*Document extract*:
* * *

Local conglomerate Turkerler and Italy’s Astaldi, the consortium building the Ankara Etlik City Hospital, has restructured an €833mn loan with a consortium of 15 banks, including the European Bank for Reconstruction and Development (EBRD), the World Bank’s International Finance Corporation (IFC), Credit Agricole, Deutsche Bank and UniCredit, along with local lenders Isbank, Akbank and TSKB, Ernst & Young Turkey said on January 19.
In September, unnamed sources told Reuters that Turkerler and Astaldi were in debt restructuring talks for Ankara Etlik.
In 2015, the consortium obtained a €900mn loan for Etlik from banks, including the EBRD, IFC, UniCredit and Isbank.
The €1.3bn Ankara Etlik project is among the largest public-private-partnership (PPP) hospital projects in Europe, according to E&Y.
In October, Turkerler was also part of a consortium together with Gama Holding and General Electric that restructured a €900mn loan for the Izmir and Kocaeli city hospitals.
The Turkish government has since 2015 entered into the building of 18 city hospitals under the PPP model.

* * *

*Extracted data*:
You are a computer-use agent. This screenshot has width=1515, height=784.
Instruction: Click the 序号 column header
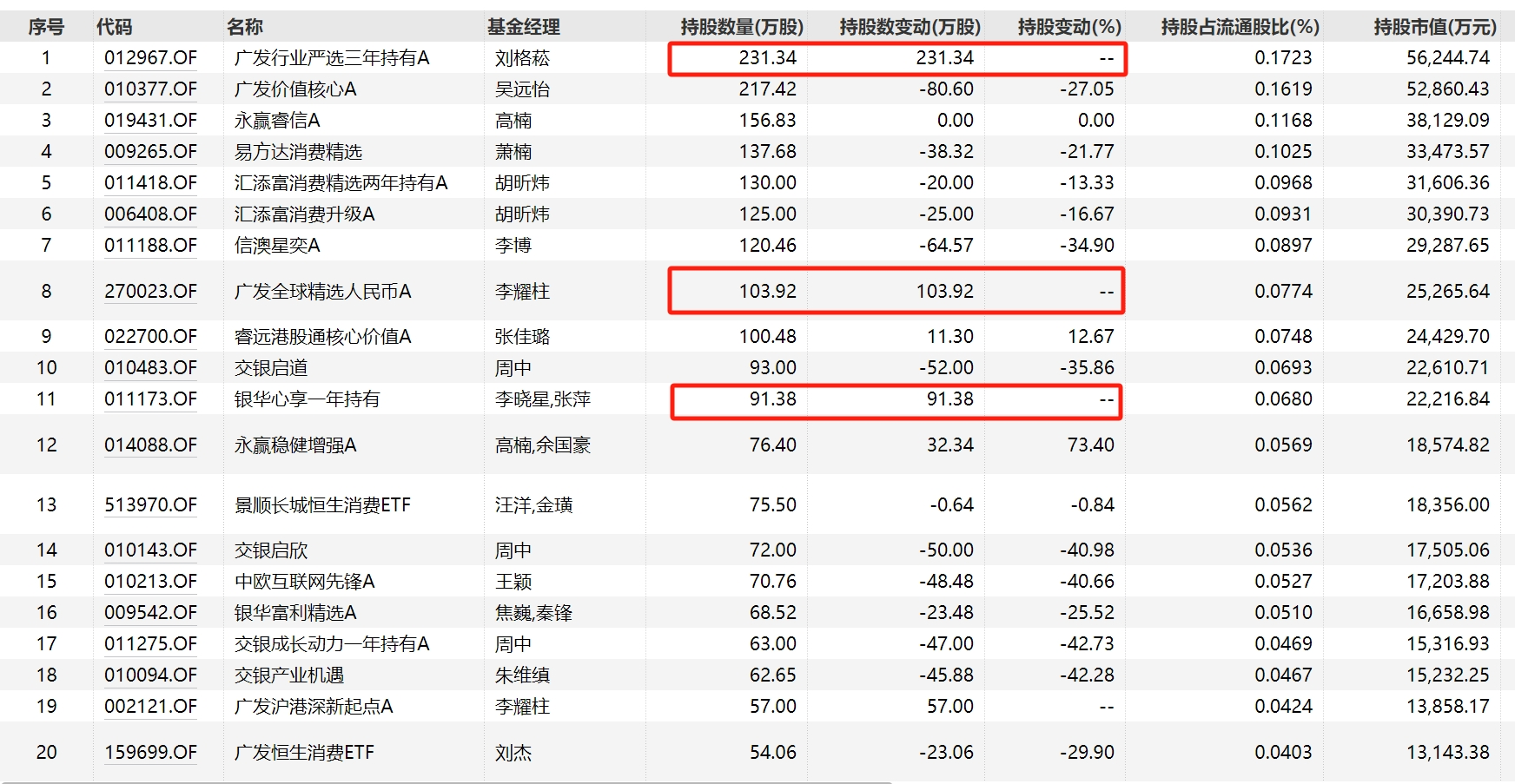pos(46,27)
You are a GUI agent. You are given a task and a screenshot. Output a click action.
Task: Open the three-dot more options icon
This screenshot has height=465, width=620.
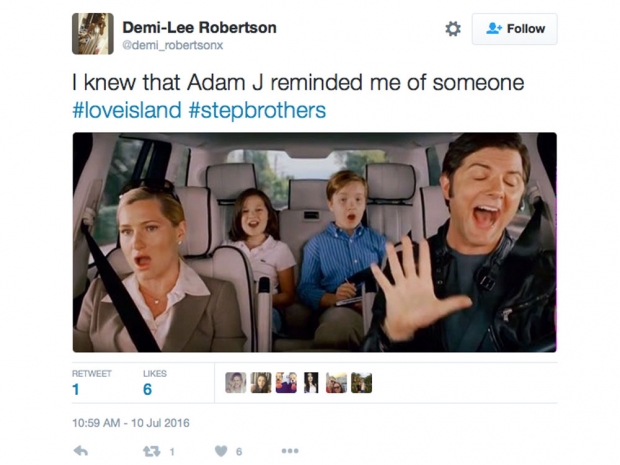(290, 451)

* * *

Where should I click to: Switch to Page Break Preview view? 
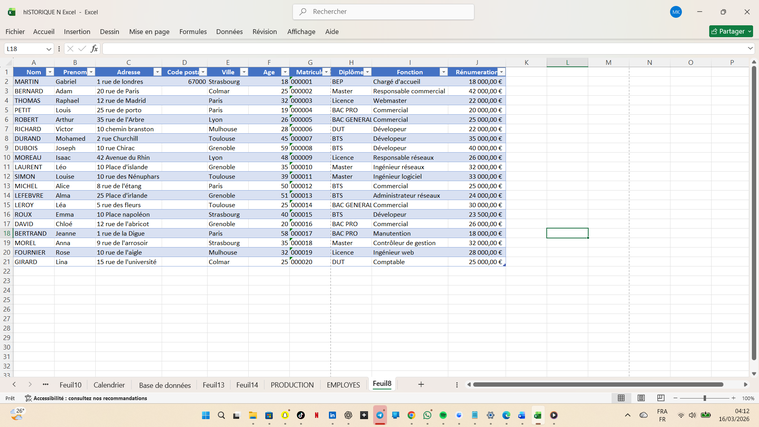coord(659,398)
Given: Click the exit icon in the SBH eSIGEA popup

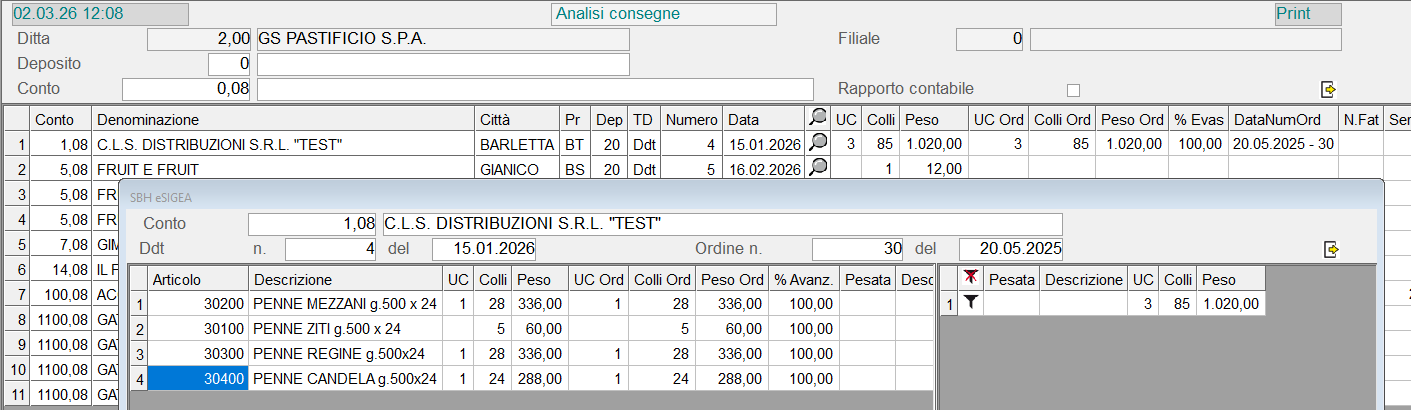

* * *

*Work to complete*: Please return the part of the hospital loan report that begins at the words "The €1.3bn Ankara" and stops after the words "the PPP model.", copied without any change.

*Expected answer*:
The €1.3bn Ankara Etlik project is among the largest public-private-partnership (PPP) hospital projects in Europe, according to E&Y.
In October, Turkerler was also part of a consortium together with Gama Holding and General Electric that restructured a €900mn loan for the Izmir and Kocaeli city hospitals.
The Turkish government has since 2015 entered into the building of 18 city hospitals under the PPP model.